**Task instructions:**
1. According to the JamKazam post, why does the software require a fairly speedy Internet connection end to end and take over nearly all audio routing in your system?
2. From the JamKazam post, reproduce everything from "What you need" down to "not for me.".

**Excerpted text:**
Howard Moscovitz and Bill Fox asked if I’d post something about getting started with JamKazam, software that supports group jams over the Internet. I’ve rattled on about it elsewhere in this blog, but I thought it would be useful to put all the essentials in one place

The first question people ask — especially if they know anything about the Internet — is, “How can this thing possibly work? Given the limits imposed by the speed of light, you can’t possibly overcome the latency in the network and get any kind of synchronization.”  If the speed of transmission over the Internet were the only thing involved, that would be correct. Or at least it would be correct if you were trying to do Berlin-school heavily sequenced stuff, like putting each member of Kraftwerk in a different city thousands of miles apart.  

But, as it turns out, psychoacoustics buys us a little time, and if you reduce latency in every part of the system as much as you possibly can, you can actually pull this off, at least within the continental United States.   As it turns out, JK (as we’ll call it from here on in) insists on doing all the shaving it possibly can. If you’re interested in a thorough explanation of how human perception and network latency-shaving make all this possible, I suggest you read both the Wikipedia article on networked music performance, and Alexander Carot’s thesis, here: http://www.carot.de/Docs/dissertation_AC.pdf 

Bottom line: it works. I’m in Ithaca, NY; I routinely collaborate with Charles Shriner in Indianapolis, with Karl Fury in Princeton, and with Jim Spitznagel up in Rochester. We’ve produced albums that way.  There is a price for all of this, of course: JK achieves minimum latency by requiring a fairly speedy Internet connection end to end, and by taking over basically every aspect of audio routing in your system.

What you need

  • A Windows or OS/X computer. Sadly, there is no version of JK for Linux, nor will it run in an emulator like WINE or in a virtual machine provided by something like VirtualBox.  At least not for me.
  • The JK software, downloadable from https://www.jamkazam.com/
  • A hardline ethernet connection between your music rig and your cable modem or other in-house access point.   JK does not like to run over WiFi. The faster you can make that connection, the better.
  • An audio-to-digital interface with minimal internal latency.  People use different ones for different reasons. I’ve used both Focusrite Scarlett and MOTU Microbook interfaces.  The MOTU is about 2 ms faster. I suppose you could equally well use the USB takeoff from a modern mix board, or anything else that will act like an interface.  Whatever you use — and I can’t say this often enough, or loudly enough — you need to understand your interface thoroughly.
  • A video camera that works with your system, used to wave incoherently at your bandmates and display informative scribbles when nobody can hear anything.  Any old webcam will do.
  • A microphone that you’ll use to chat with your bandmates (see notes on configuring this below)
  • Patience and persistence.

Setting up JK

JK does a pretty good job of walking you through the setup, starting with your audio interface, and I won’t try to detail the whole process here.  They have videos, directly accessible during the setup process, that will help you. I do have two “pro tips”, though.

**Source data:**
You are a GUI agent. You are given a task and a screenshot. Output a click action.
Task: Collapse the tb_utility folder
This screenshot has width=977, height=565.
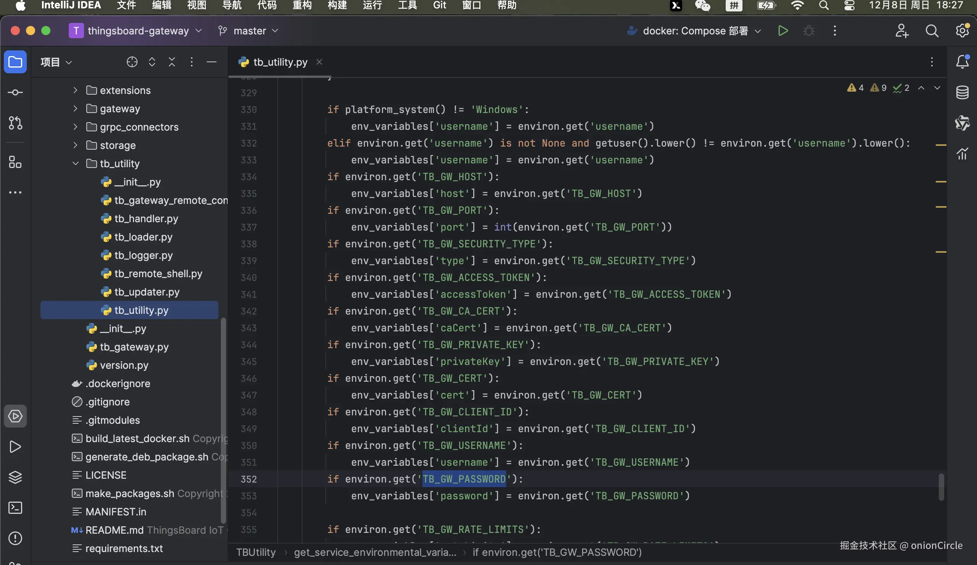tap(76, 164)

**Responses to the tasks:**
1. JamKazam does both to achieve minimum latency.

2.
What you need

  • A Windows or OS/X computer. Sadly, there is no version of JK for Linux, nor will it run in an emulator like WINE or in a virtual machine provided by something like VirtualBox.  At least not for me.